• _SELECTED EXTRACT_
########################################

Sensitive Data Disclosure

Inferred Sensitive Data

Insecure Model Output

Rogue Actions

Next Steps

For each AI risk, this tour shows:

Introduced

The components where systems, processes, or people could introduce a risk into the model development lifecycle.
Exposed

The components where security practitioners, systems, or users can recognize or encounter risks that have been introduced.
Mitigated

The components where organizations can take steps to mitigate or remediate a risk.

Use the “next” button to take the entire tour, or jump to a specific risk with the top navigation bar.

Data Poisoning

Introduced

Data Poisoning poses a risk throughout the data lifecycle. Data can be poisoned before it is ingested, during processing or training, or while the data is in storage. This makes it a critical concern across all data handling systems.

Exposed

Data Poisoning is exposed during development in the data filtering and processing steps or the training, tuning, and evaluation stages. It’s also exposed in the model itself, when it produces inaccurate results, malicious outputs, or unexpected behavior.

Mitigated

Proactive mitigation against Data Poisoning happens early in development. This includes data sanitization, secure systems and access controls, and mechanisms to ensure data and model integrity.

Unauthorized Training Data

Introduced

Unauthorized Training Data is introduced early in development if not properly filtered out during data ingestion, data processing, and model evaluation during training.

Exposed

The risk is exposed during development, through data filtering and processing steps or training, tuning, and evaluation. It is also exposed during model use, when the model may produce inferences based on data it shouldn’t have access to.

Mitigated

Mitigations for this risk start early, with careful data selection, filtering, and evaluation during training to catch any lingering issues.

Model Source Tampering

Introduced

Model Source Tampering is a risk that’s introduced when model code, training frameworks, or model weights are not hardened against supply chain attacks and tampering.

Exposed

This risk is exposed in the model frameworks and code components, if the tampering is discovered at the source. Otherwise, the risk is exposed in the model, through its modified behavior during use.

Mitigated

Safeguard against this risk by employing robust access controls and integrity management for model code and weights, comprehensive inventory tracking to monitor and verify models and code throughout systems, and secure-by-default infrastructure tools.

Excessive Data Handling

Introduced

The risk of Excessive Data Handling is introduced when data sources lack proper metadata tagging for effective management or when model and data storage infrastructure isn't designed to address data lifecycle concerns.

Exposed

This risk is exposed in both the model and in storage components, leading to data retention or usage beyond permissible limits.

########################################

• _DATA SECTION_
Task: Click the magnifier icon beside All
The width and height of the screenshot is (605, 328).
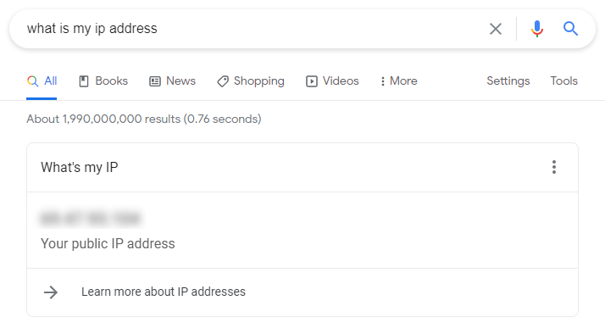Action: tap(32, 81)
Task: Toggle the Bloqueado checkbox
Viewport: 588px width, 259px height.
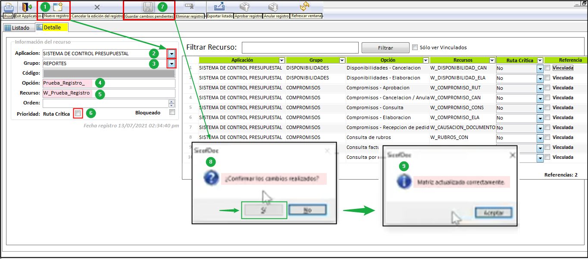Action: 172,112
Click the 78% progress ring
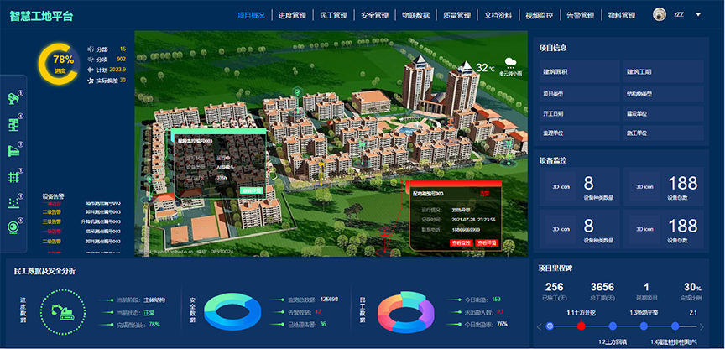Viewport: 725px width, 349px height. tap(59, 64)
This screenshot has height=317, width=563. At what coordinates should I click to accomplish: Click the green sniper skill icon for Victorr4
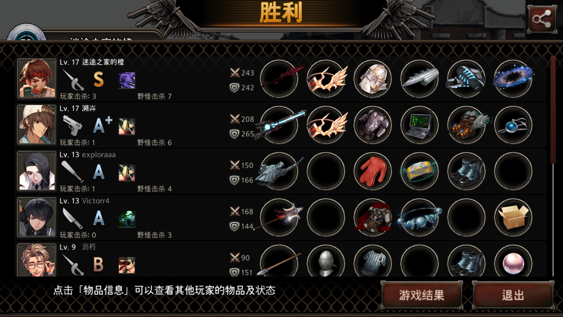[x=127, y=219]
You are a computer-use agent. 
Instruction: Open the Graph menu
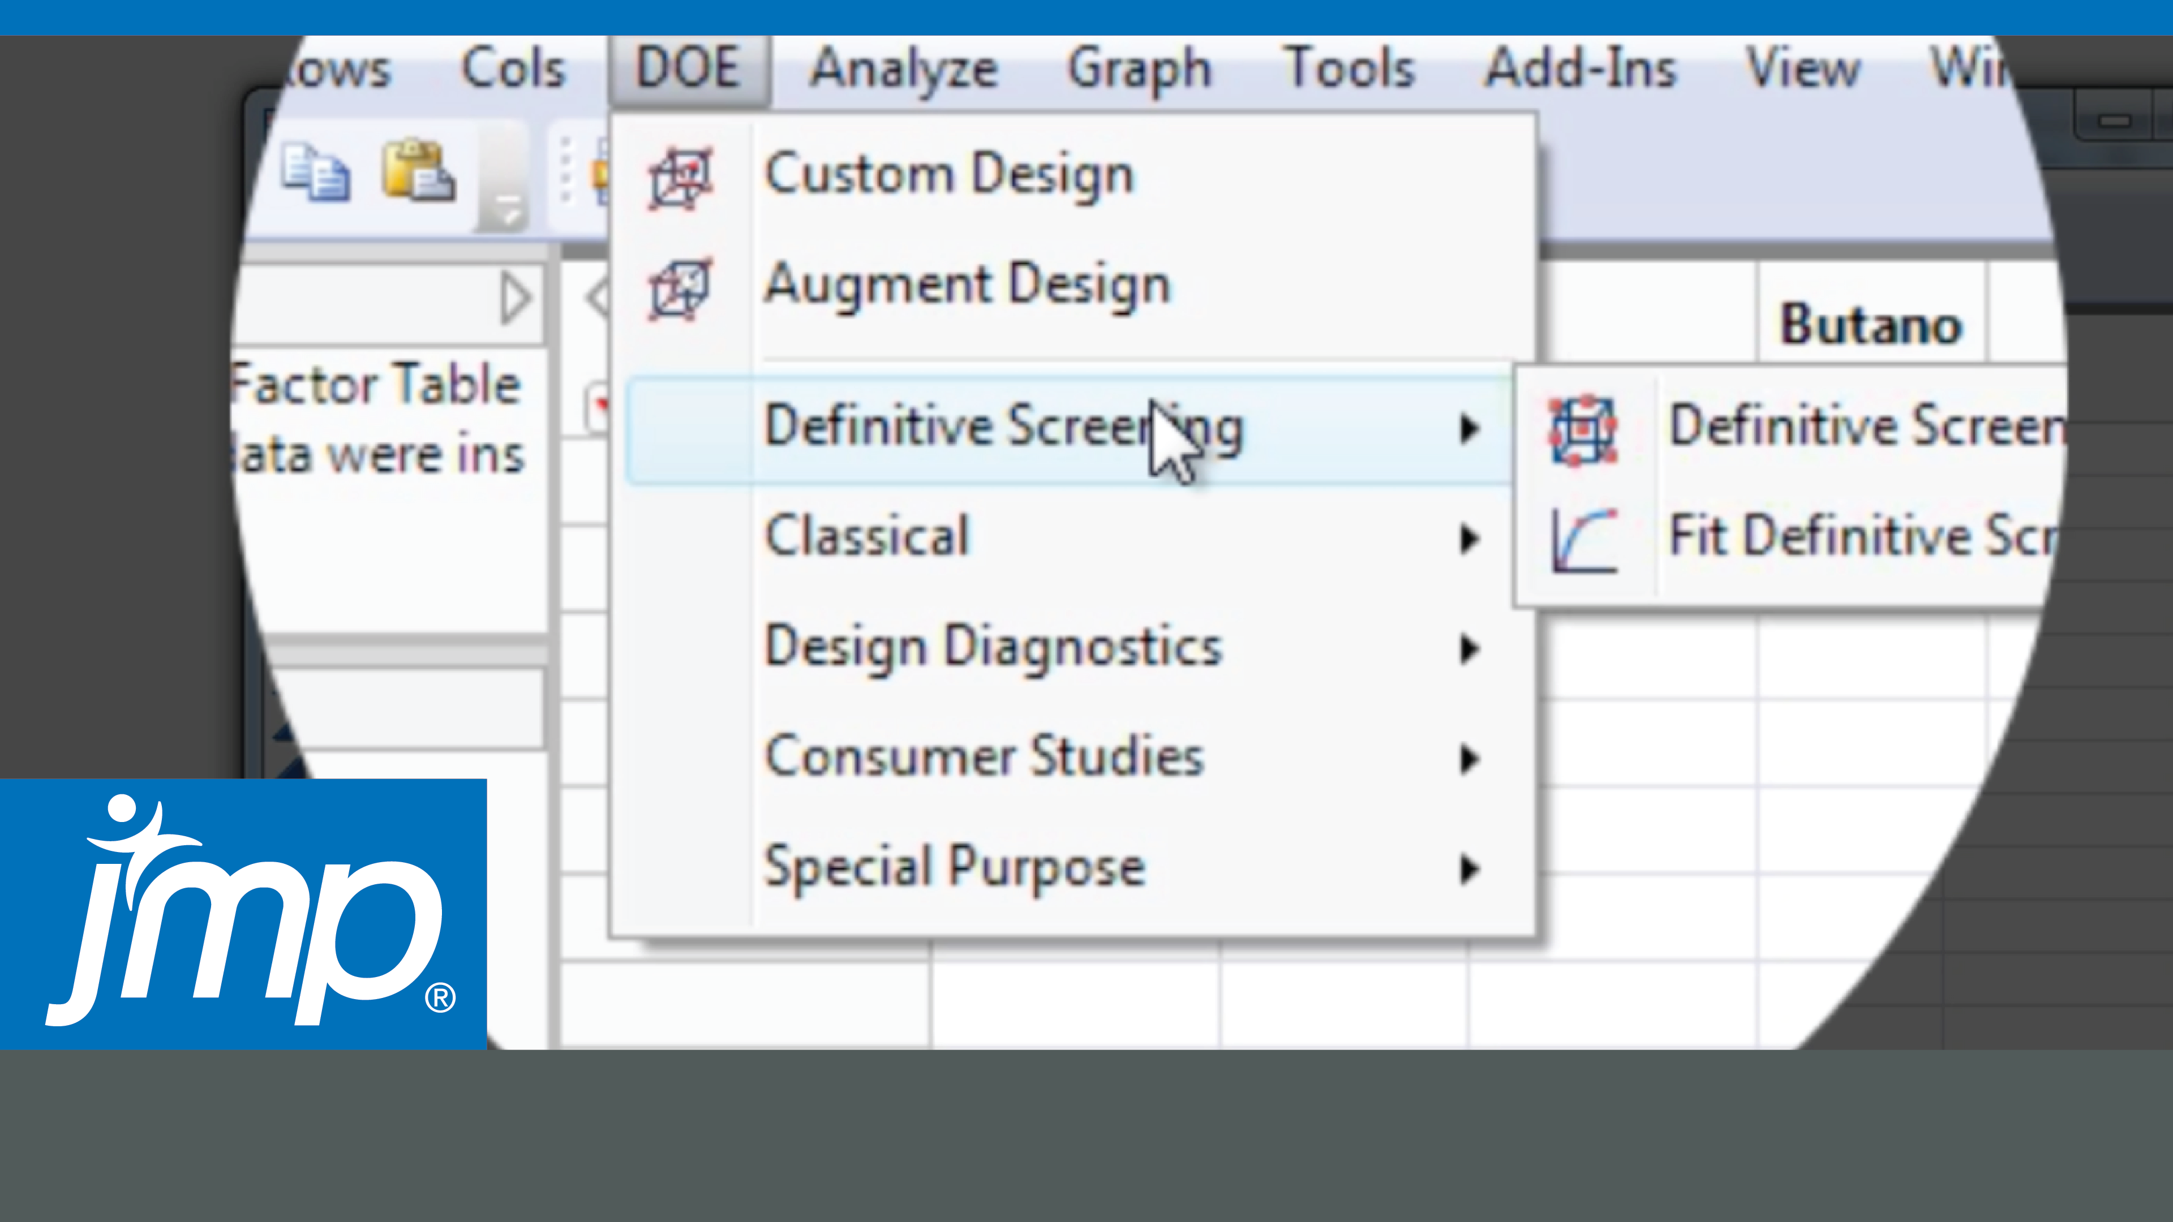(x=1140, y=67)

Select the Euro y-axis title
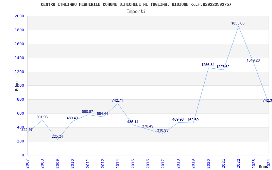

########################################

• _PARTS OF THE EXERCISE_
A. Answer these from the AI risk tour, one line each:
(i) At which points in the data lifecycle can data be poisoned?
(ii) During model use, how is the Unauthorized Training Data risk exposed?
(iii) If Model Source Tampering is discovered at the source, where is the risk exposed?
B. For each statement, say yes or no according to the AI risk tour, and quote the words that decide it:
(i) Proactive mitigation against Data Poisoning happens late in development.
(ii) Excessive Data Handling is exposed in both the model and storage components.
(iii) "Exposed" refers to the components where organizations can take steps to mitigate or remediate a risk.

• _THE RESULTS_
A.
(i) Before it is ingested, during processing or training, or while the data is in storage.
(ii) The model may produce inferences based on data it shouldn't have access to.
(iii) In the model frameworks and code components.

B.
(i) No: "Proactive mitigation against Data Poisoning happens early in development."
(ii) Yes: "This risk is exposed in both the model and in storage components"
(iii) No: "The components where security practitioners, systems, or users can recognize or encounter risks that have been introduced."